The exercise »
Can you reproduce every line between the one holding "You are a computer-use" and the one holding "coord(933,54)", both included, with the pictures left out?

Data records »
#####

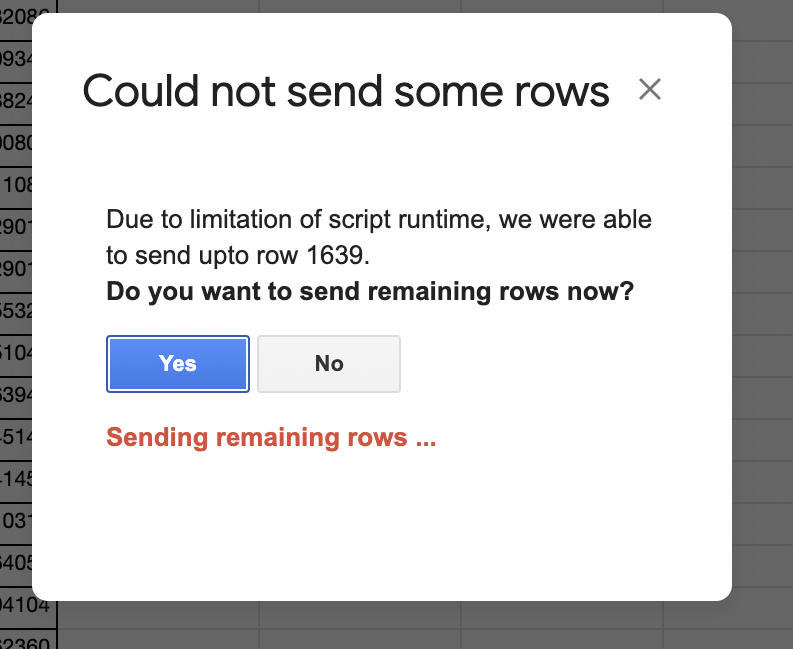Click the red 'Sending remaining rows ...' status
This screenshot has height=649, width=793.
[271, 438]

#####

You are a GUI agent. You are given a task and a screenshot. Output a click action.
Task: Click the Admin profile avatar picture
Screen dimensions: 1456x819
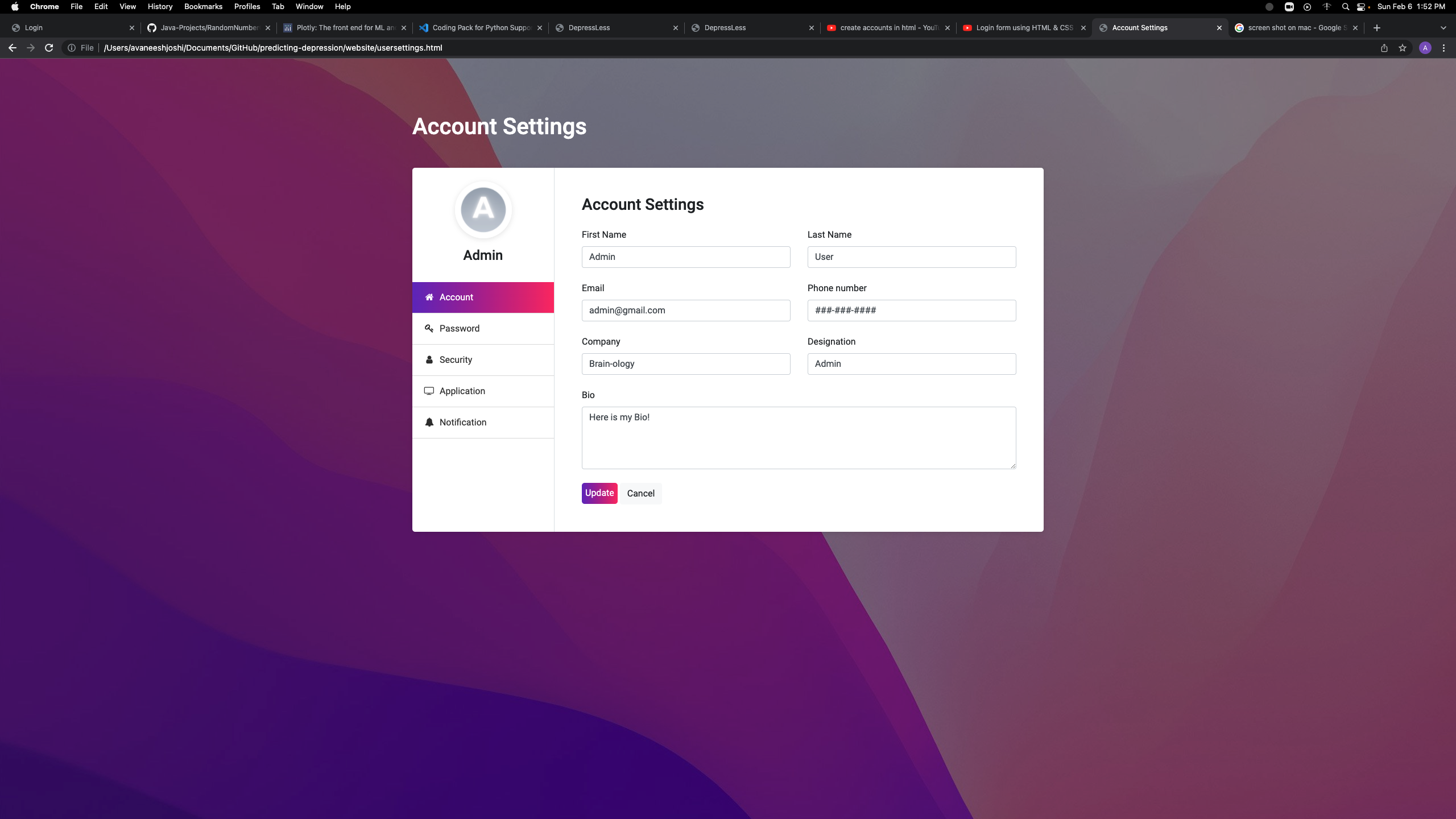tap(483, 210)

#####

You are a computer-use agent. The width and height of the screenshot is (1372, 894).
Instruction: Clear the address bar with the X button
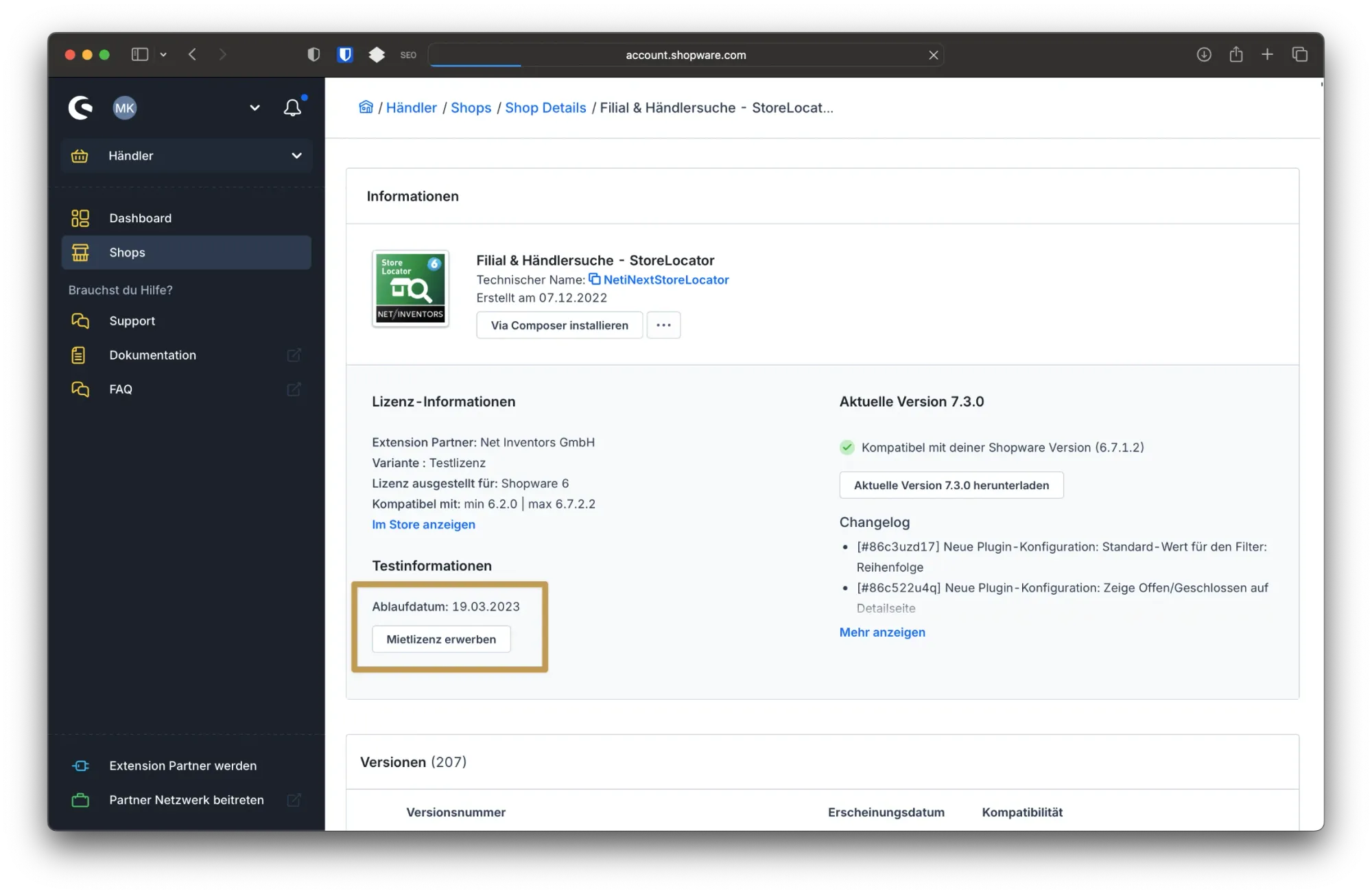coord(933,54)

#####

Task solution »
You are a computer-use agent. The width and height of the screenshot is (1372, 894).
Instruction: Clear the address bar with the X button
coord(933,54)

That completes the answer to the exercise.